MADIUN (hidayatullahjatim.com) – Suasana khidmat menyelimuti pertemuan Majelis Murobbi Rayon Madiun yang digelar di Ngawi belum lama ini. Pertemuan rutin tersebut menjadi momen emosional saat dirangkaikan dengan penyerahan tali asih bagi para pejuang dakwah yang telah menyelesaikan masa baktinya di kepengurusan DPD periode 2020–2025.
Murobbi Rayon Madiun, Ustadz Mohammad Juweni, menyampaikan bahwa agenda ini bukan sekadar seremoni formalitas. Baginya, ini adalah bentuk penghormatan tertinggi organisasi terhadap dedikasi tanpa batas yang telah diberikan oleh para kader.
“Perjuangan di jalur dakwah tidak mengenal kata pensiun dalam beramal, namun secara struktural, regenerasi adalah keniscayaan. Kami mengucapkan Jazakumullahu Khoiron atas keringat dan pikiran yang telah dicurahkan selama lima tahun terakhir. Semoga menjadi pemberat timbangan amal kebaikan,” ujar Ustadz Mohammad Juweni.

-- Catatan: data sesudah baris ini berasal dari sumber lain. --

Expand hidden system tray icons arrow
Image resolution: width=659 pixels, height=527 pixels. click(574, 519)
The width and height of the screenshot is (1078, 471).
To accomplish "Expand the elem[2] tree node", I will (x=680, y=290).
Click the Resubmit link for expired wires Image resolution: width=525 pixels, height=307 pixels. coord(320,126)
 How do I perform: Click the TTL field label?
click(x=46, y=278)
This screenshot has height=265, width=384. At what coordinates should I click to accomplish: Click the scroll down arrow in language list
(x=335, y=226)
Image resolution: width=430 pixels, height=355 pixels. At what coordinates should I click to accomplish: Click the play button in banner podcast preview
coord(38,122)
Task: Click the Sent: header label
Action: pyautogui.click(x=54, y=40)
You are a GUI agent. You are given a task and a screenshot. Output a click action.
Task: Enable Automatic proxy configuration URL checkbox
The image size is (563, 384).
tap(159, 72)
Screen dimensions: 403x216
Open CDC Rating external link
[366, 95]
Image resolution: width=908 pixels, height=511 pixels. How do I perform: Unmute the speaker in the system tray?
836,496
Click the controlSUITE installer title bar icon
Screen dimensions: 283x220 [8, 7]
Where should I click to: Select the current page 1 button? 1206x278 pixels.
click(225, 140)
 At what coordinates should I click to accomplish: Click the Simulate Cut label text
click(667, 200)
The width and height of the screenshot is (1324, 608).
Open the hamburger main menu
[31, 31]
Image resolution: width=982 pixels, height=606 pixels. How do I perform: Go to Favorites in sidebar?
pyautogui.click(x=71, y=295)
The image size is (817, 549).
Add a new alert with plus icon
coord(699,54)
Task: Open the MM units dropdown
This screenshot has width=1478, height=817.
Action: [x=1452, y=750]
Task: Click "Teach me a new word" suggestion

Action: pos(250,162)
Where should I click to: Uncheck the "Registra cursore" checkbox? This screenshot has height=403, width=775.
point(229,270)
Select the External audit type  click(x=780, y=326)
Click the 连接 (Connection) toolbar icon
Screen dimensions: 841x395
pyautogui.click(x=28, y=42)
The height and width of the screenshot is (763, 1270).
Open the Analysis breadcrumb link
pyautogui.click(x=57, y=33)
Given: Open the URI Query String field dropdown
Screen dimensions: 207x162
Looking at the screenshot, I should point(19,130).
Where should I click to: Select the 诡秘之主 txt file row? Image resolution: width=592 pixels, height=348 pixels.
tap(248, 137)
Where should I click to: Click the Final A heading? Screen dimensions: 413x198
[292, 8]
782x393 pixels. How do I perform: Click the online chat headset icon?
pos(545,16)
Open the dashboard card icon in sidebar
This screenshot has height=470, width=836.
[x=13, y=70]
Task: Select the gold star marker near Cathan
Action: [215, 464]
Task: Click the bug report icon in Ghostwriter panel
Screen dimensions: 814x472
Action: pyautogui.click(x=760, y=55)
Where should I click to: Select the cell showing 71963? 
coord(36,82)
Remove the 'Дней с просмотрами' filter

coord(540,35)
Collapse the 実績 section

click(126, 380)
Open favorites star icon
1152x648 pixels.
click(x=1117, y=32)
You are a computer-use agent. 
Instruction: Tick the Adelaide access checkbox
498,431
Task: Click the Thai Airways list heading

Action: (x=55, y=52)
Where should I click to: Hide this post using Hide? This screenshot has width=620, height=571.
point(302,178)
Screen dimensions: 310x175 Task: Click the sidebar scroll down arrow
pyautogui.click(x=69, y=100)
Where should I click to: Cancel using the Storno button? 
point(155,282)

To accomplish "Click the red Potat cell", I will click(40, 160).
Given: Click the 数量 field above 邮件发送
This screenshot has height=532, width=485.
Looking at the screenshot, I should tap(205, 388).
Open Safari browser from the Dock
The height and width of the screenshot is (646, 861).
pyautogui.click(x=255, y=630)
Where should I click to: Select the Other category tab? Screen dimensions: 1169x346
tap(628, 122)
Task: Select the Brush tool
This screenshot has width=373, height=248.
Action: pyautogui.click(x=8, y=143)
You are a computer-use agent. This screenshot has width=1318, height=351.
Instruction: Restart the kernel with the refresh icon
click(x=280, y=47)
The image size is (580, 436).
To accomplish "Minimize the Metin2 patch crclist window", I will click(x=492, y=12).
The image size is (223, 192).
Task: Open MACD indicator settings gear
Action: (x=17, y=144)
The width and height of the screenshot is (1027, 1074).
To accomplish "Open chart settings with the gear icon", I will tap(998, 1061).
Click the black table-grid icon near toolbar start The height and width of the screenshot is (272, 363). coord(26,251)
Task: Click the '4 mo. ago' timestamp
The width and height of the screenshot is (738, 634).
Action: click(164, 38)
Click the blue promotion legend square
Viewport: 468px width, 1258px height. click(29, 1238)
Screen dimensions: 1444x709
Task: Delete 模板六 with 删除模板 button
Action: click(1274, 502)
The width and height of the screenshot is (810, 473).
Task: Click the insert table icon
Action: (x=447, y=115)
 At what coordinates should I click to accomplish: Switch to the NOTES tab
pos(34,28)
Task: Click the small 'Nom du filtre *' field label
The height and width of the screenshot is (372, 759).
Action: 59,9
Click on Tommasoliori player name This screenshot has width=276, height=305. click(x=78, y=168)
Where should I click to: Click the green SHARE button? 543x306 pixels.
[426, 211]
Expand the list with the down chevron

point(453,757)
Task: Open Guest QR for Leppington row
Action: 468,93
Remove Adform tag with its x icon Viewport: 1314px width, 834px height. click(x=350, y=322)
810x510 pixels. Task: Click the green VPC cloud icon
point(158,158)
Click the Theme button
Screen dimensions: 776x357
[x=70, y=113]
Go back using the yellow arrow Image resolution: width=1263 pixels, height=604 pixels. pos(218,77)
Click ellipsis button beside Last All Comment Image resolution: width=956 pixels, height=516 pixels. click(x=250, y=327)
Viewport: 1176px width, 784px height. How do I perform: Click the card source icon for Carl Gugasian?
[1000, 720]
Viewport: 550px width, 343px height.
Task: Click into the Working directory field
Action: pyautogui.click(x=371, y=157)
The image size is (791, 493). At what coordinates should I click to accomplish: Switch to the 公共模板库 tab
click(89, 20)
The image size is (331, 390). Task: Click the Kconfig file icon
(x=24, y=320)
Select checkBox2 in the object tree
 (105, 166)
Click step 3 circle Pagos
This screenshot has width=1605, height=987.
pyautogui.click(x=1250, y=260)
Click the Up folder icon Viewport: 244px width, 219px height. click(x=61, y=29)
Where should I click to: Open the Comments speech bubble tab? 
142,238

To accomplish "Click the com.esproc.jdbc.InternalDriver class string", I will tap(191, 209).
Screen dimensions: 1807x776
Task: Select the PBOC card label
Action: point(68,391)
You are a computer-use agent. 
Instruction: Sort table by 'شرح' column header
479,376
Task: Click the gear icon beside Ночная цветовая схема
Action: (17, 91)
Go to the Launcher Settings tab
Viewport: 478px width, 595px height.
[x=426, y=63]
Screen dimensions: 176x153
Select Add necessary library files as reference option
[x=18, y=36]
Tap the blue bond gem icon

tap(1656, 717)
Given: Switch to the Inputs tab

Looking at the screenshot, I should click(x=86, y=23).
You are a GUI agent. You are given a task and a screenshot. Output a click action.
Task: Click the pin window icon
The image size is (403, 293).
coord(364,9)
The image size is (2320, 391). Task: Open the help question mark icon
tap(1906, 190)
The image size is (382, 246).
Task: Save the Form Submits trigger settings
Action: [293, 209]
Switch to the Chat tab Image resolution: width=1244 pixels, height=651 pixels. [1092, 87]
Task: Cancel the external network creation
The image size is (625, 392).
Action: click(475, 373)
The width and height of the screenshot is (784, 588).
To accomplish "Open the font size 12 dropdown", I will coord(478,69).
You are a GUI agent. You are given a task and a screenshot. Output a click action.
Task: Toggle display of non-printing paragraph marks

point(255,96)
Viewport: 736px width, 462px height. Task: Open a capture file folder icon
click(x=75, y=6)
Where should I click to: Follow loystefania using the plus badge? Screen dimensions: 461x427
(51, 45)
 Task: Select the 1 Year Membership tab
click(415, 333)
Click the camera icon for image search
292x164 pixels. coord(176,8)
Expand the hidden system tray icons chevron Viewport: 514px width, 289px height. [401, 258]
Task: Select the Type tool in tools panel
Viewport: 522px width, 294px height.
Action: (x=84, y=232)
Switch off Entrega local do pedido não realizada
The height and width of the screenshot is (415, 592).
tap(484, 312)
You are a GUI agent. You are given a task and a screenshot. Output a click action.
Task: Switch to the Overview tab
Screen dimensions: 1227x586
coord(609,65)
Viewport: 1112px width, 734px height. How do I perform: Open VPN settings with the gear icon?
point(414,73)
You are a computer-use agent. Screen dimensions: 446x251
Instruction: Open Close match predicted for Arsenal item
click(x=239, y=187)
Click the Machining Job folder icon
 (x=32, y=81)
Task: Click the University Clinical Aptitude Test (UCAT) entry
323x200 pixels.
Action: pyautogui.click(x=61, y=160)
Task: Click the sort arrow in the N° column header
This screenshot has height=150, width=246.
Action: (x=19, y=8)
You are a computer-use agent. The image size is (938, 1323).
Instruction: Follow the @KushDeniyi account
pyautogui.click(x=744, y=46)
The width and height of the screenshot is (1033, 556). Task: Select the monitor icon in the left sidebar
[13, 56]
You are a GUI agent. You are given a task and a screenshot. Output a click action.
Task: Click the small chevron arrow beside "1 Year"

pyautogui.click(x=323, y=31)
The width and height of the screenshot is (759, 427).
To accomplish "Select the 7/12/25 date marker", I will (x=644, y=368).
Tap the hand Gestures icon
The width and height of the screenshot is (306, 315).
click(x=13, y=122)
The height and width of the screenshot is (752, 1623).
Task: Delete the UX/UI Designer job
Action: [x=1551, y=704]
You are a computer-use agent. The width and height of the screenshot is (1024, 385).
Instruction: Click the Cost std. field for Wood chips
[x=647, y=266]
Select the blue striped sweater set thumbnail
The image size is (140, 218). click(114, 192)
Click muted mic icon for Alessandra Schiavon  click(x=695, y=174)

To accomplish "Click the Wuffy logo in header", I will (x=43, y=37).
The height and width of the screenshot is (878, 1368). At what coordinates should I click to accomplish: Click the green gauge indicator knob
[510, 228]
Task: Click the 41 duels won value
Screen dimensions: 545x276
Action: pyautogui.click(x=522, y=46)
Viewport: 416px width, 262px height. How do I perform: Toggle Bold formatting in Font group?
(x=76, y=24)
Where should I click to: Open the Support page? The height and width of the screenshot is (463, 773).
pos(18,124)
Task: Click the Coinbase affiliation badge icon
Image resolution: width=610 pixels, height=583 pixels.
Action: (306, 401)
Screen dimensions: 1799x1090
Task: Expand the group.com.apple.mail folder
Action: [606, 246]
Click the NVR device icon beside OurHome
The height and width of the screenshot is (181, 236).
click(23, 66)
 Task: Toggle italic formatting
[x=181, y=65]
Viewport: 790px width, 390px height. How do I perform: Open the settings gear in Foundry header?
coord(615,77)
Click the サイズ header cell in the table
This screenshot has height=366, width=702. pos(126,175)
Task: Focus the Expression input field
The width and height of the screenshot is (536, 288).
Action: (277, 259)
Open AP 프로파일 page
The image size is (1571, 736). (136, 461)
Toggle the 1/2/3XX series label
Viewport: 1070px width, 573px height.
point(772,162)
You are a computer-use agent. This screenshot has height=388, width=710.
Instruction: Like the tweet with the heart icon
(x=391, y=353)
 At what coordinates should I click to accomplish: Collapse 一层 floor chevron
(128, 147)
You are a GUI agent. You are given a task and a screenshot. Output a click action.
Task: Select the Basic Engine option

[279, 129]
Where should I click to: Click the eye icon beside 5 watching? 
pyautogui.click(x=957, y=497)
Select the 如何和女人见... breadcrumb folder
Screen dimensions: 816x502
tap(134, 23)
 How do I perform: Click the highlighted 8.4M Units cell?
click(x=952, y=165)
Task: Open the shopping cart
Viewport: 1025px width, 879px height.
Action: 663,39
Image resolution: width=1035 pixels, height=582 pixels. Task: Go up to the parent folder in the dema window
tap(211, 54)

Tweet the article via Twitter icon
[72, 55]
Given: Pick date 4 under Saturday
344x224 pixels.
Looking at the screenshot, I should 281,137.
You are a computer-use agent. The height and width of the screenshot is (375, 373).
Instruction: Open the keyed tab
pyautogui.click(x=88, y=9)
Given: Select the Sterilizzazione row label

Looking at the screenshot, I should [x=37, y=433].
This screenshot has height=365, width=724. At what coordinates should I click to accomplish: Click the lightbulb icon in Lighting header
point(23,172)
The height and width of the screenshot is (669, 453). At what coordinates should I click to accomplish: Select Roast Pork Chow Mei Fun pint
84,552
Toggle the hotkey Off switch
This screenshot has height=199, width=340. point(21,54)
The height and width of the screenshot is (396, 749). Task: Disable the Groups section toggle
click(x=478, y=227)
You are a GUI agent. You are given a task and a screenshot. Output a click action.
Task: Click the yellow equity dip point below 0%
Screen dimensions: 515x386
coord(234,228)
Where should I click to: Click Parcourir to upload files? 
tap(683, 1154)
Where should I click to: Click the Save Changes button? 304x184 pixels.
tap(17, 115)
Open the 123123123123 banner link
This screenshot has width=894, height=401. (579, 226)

Enam kader purna tugas yang menerima apresiasi tersebut adalah Ust. Rahmat, Ust. Abdullah, Ust. Imam, Ust. Agung, Ust. Kartam, dan Ust. Imam Sujatmiko. Keenamnya dikenal sebagai pilar penggerak roda organisasi di wilayah Madiun Raya dalam kurun waktu satu periode terakhir.
Langkah Majelis Murobbi Rayon Madiun ini mendapat apresiasi positif dari tingkat wilayah. Ketua Departemen Dakwah DPW Hidayatullah Jawa Timur, Aep Saepudin, yang turut hadir memberikan pernyataan penguatan. Ia menilai tradisi mengapresiasi kader adalah budaya organisasi yang sehat untuk menjaga soliditas.
“Kami sangat mengapresiasi inisiatif Majelis Murobbi Rayon Madiun. Apa yang telah dilakukan oleh Ust. Rahmat dan kawan-kawan adalah bukti nyata loyalitas kepada umat. Harapannya, meski sudah purna tugas di kepengurusan, ilmu dan bimbingan mereka tetap mengalir bagi para kader muda di Rayon Madiun,” ungkap Aep Saepudin.
Acara yang berlangsung di bawah spanduk bertuliskan kutipan Surah Ali Imran ayat 104 ini ditutup dengan doa bersama. Pesan kuat yang tersampaikan jelas: bahwa dakwah adalah estafet panjang, dan setiap pengabdian akan selalu menemukan tempat terhormat dalam sejarah organisasi. Baarakallahu fiikum Jami’an.